Open KristofferC opened this issue 1 month ago • 7 comments

Fixes https://github.com/KristofferC/NearestNeighbors.jl/issues/210.

@juliohm, mind trying this out?

KristofferC avatar Nov 12 '25 13:11 KristofferC

Tested locally and it works as expected. Thank you!

Looking forward to the next release.

juliohm avatar Nov 12 '25 22:11 juliohm

I just want to say that it won't save you much time, because it still checks all points in range; it is just that it only store a random subset of size k of all these points in that range. But that is maybe what you wanted anyway.
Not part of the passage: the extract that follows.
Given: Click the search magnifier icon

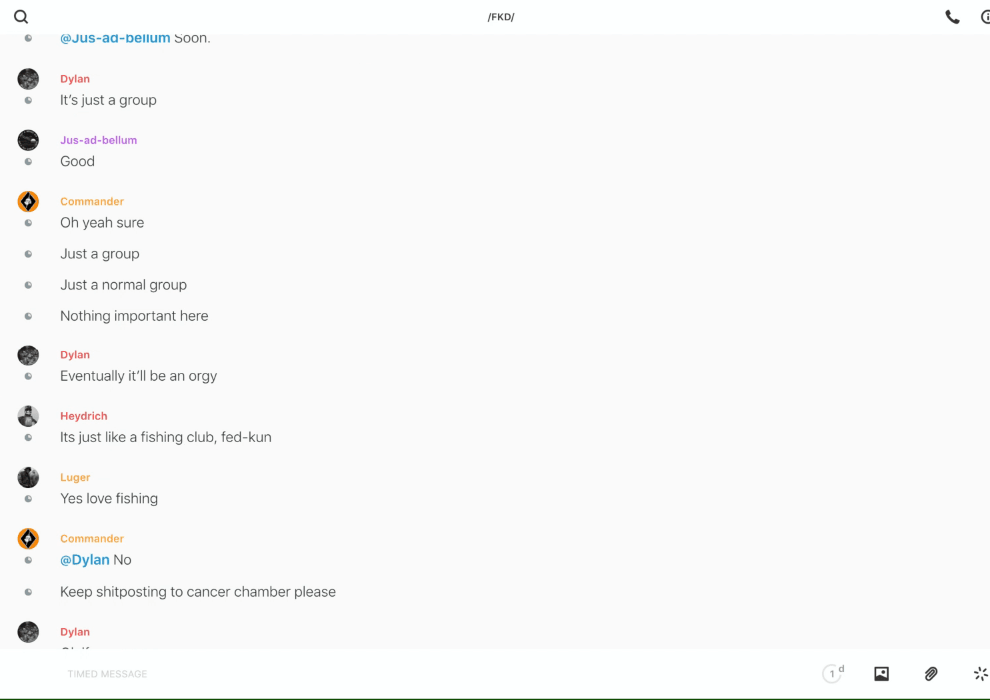Looking at the screenshot, I should click(x=21, y=17).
KristofferC avatar Nov 12 '25 22:11 KristofferC

I guess the main benefit would be the pre-allocation of k indices and knninrange! updates in-place. I am curious to benchmark this new function against our current implementation (combination of knn with inrange).

juliohm avatar Nov 12 '25 22:11 juliohm

I guess the main benefit would be the pre-allocation of k indices and knninrange! updates in-place.
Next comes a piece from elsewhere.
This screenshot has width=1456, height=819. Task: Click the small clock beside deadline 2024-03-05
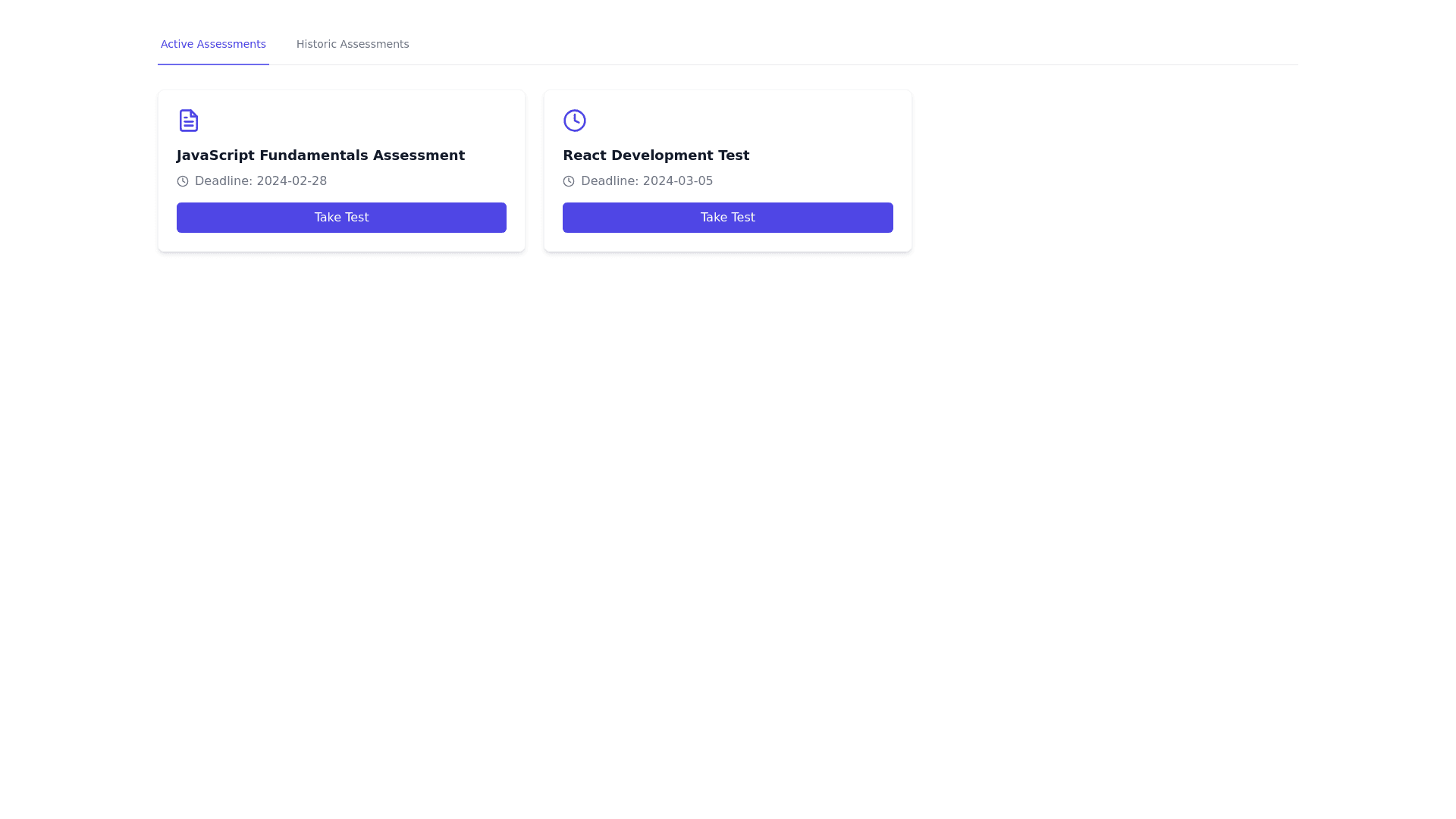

Note that there is also an inrange! function that take an input array to mutate. The type of algorithm used here is typically for when the memory for storing the full output set is quite large and you cannot afford to store them all https://en.wikipedia.org/wiki/Reservoir_sampling:

The size of the population n is not known to the algorithm and is typically too large for all n items to fit into main memory.

So I am actually not sure how useful this is in practice vs just allocating an output idx vector an calling inrange! (unless you will get a huge number of points returned from it).

KristofferC avatar Nov 13 '25 11:11 KristofferC

You are probably right.

What is your recommendation for the fastest method to retrieve up to k points inside a range of radius r?

My current implementation looks like the following:

inds, dists = knn(tree, x, k, true)

inds[dists .≤ r]

juliohm avatar Nov 13 '25 11:11 juliohm

You won't get a uniformly random sample from the points inside that range with that code but I don't know if you care about that. For uniformity you could do something like:

  buffer = Int[]
  idxs = inrange!(buffer, tree, x, r)
  sample = rand(rng, idxs, min(k, length(idxs)))

(which would be just a version of knninrange! that allocates a bit more memory).

Also, in your code you allocate idx_dists = dists .≤ r and inds[idx_dists]. You could pass around a filter like (ind for (ind, dist) in zip(inds, dists) if dist ≤ r) to avoid allocating anything and just iterate over that.

KristofferC avatar Nov 13 '25 13:11 KristofferC

(which would be just a version of knninrange! that allocates a bit more memory).

Thank you. I believe knninrange! is what I need then.

juliohm avatar Nov 13 '25 13:11 juliohm